Thank you for the tip(s).


----------



## SirMike1983

This is a timely thread. I've had an article comparing Oxalic Acid to WD40/0000 Steel Wool sitting incomplete on my computer. I finally decided to finish it up:

http://bikeshedva.blogspot.com/2015/08/removing-rust-from-fenders-oxalic-acid.html


----------



## GTs58

SirMike1983 said:


> This is a timely thread. I've had an article comparing Oxalic Acid to WD40/0000 Steel Wool sitting incomplete on my computer. I finally decided to finish it up:
> 
> http://bikeshedva.blogspot.com/2015/08/removing-rust-from-fenders-oxalic-acid.html




Thanks for posting your comparison SirMike! Have you done anything to further preserve the bare metal spots?


----------



## SirMike1983

Nothing so far- they have been sitting a couple of weeks in my garage and look as they do in the picture. They came from a 1938 CWC Cadillac. Given the results, I ultimately did WD 40 plus 0000 Steel Wool on the rest of the bike because I think the relic results are more consistent with this project than the Oxalic Acid. Which method you use depends on what you want out of the project- a more complete "cleaning up" or a "relic" type look with signs of age largely present.


----------



## OhioJones

SirMike1983 said:


> Nothing so far- they have been sitting a couple of weeks in my garage and look as they do in the picture. They came from a 1938 CWC Cadillac. Given the results, I ultimately did WD 40 plus 0000 Steel Wool on the rest of the bike because I think the relic results are more consistent with this project than the Oxalic Acid. Which method you use depends on what you want out of the project- a more complete "cleaning up" or a "relic" type look with signs of age largely present.




Photo's?


----------



## CapnCwby1969

Hi there!

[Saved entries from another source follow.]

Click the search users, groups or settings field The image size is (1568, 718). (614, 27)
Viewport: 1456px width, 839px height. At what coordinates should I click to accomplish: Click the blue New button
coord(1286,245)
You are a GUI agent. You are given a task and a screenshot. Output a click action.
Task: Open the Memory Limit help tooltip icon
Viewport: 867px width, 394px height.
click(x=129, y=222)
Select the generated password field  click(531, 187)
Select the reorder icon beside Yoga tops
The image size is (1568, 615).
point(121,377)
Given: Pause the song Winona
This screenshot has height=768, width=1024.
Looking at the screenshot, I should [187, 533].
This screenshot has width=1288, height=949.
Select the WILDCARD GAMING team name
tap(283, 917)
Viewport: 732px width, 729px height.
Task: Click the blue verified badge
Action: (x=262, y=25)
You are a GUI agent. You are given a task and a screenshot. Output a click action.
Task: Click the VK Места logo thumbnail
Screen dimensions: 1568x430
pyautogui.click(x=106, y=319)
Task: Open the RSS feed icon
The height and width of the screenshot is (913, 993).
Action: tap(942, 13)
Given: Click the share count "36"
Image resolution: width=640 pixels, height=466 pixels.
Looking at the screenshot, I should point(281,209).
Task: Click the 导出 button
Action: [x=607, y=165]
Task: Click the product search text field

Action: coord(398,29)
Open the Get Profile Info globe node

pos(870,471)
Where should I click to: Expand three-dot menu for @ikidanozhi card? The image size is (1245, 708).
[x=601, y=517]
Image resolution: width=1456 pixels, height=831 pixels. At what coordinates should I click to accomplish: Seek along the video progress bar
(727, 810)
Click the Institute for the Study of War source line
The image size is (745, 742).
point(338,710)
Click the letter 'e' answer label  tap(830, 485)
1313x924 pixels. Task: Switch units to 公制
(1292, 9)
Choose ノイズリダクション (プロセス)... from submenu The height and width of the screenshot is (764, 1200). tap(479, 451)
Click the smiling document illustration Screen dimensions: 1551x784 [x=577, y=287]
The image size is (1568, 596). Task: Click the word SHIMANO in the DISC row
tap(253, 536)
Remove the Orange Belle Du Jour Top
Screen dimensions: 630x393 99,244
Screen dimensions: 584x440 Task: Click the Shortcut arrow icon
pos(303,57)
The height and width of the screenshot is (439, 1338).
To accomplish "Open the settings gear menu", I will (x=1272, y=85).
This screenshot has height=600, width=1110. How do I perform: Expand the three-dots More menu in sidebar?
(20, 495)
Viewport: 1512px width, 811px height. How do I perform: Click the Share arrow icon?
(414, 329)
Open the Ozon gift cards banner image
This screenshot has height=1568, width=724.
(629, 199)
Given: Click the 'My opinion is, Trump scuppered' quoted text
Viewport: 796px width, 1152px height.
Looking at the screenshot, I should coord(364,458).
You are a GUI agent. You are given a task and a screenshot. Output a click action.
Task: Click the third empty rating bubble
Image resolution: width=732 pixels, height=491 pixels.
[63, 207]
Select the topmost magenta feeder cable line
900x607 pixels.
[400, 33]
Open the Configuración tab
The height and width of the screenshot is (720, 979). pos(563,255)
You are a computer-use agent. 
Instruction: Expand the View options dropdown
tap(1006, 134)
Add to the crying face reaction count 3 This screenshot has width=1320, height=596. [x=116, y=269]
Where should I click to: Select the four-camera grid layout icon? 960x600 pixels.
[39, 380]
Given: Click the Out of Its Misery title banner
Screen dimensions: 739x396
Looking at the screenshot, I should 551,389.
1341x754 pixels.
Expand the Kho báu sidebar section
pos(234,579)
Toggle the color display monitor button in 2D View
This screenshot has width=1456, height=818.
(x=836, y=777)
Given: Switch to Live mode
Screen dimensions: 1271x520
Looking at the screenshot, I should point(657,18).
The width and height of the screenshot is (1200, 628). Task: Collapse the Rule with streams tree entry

Would PB B'laster work better than WD-40?


----------



## Kato

If the rust is really bad I mix about 80% WD40 with Naval Jelly - - - mix it really well like scrambled eggs and good it on.
Start with 00 steel wool slowly working down to 0000 steel wool and WD40
Recently started using Turtle Wax Polishing Compound as my last step.........works really well.

Patience is the key to all of this like others are mentioned
Too aggressive and you can remove stuff you want to keep..


----------



## the tinker

You should post a picture of your project so we can see exactly what you would like to do .  Steel wool and even some of these cleaner type waxes can quickly remove pin stripes and graphics.  Be careful......


----------



## SirMike1983

Here's a comparison. Both fenders came from one project. Both were in about the same condition. The fender on top is oxalic acid applied via bandages (not a full soak-- wanted to preserve the braces) and the fender on the bottom is WD40 and 0000 steel wool.

Both fenders cleaned up relatively well and retained good original paint generally. The surface rust on top of the paint (the 'staining' type rust) was gone from both. The white cleaned up on both. The difference is that the steel wool and 0000 leaves the tiny specs of rust in the pitted areas, whereas the chemical method of the oxalic pulls the rust in full, even in small areas.







Which do you prefer? The steel wool method, I think, causes a more consistent finished condition. I think both fenders look good overall. The oxalic fender is certainly cleaner, but the lower fender looks a little more 'consistent'. The original paint is preserved on both, so the main goal is met. But the question then is do you go for the "cleanest" you can make it (oxalic) or do you go for a more 'consistent' condition (0000 steel wool). Either can clean your fenders and remove stains, but then the question is what condition and presentation you're shooting for. Each has a place in the toolbox.


----------



## Kato

Hit that with polishing compound now and it'll look even better......!!


----------



## Bajaway

Where do I buy oxalis acid?
And in what form thanks


----------



## the tinker

It's sold on line in bulk very cheap. Also some Ace Hardware stores stock it. See the post under this thread ; "Seeing is Believing " posted April 29th. 2015.


----------



## jorglueke

With those two fenders I lea more towards the second as the bare metal on an old bike seems more distracting.  Light rust on the bottom if it's sealed in with wax shouldn't get worse should it?


----------



## SirMike1983

jorglueke said:


> With those two fenders I lea more towards the second as the bare metal on an old bike seems more distracting.  Light rust on the bottom if it's sealed in with wax shouldn't get worse should it?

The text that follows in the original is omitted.